§ What you are asked to do:
Using the listing below, set down each line from the line containing "Given: Click the red Delete X icon" through the line containing "The width and", both ends included, exactly and with nothing added.

§ Data for processing:
=== Section Start ===

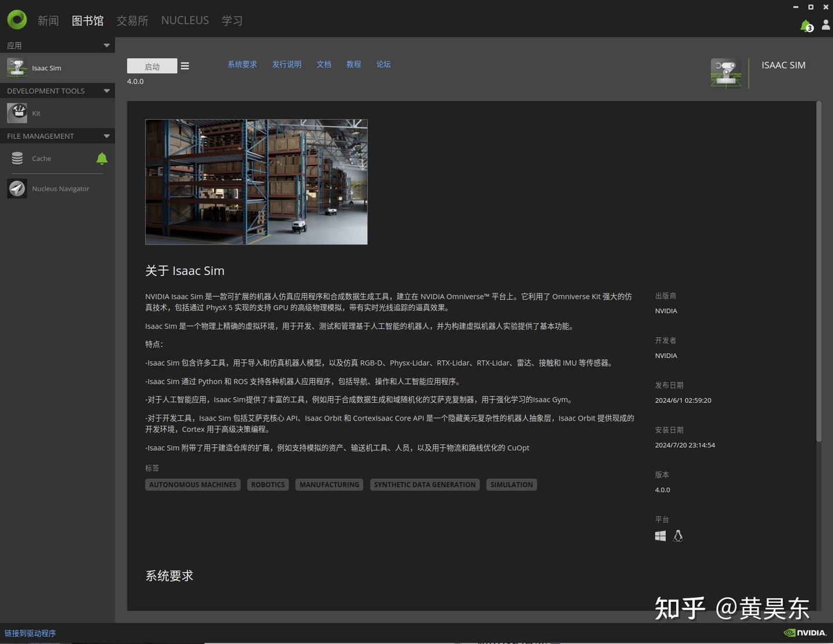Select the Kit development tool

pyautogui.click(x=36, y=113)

=== Section End ===
=== Section Start ===

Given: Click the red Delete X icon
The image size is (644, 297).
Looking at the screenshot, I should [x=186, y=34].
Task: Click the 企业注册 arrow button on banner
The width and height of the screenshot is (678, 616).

=== Section End ===

§ Answer:
Given: Click the red Delete X icon
The image size is (644, 297).
Looking at the screenshot, I should [x=186, y=34].
Task: Click the 企业注册 arrow button on banner
The width and height of the screenshot is (678, 616).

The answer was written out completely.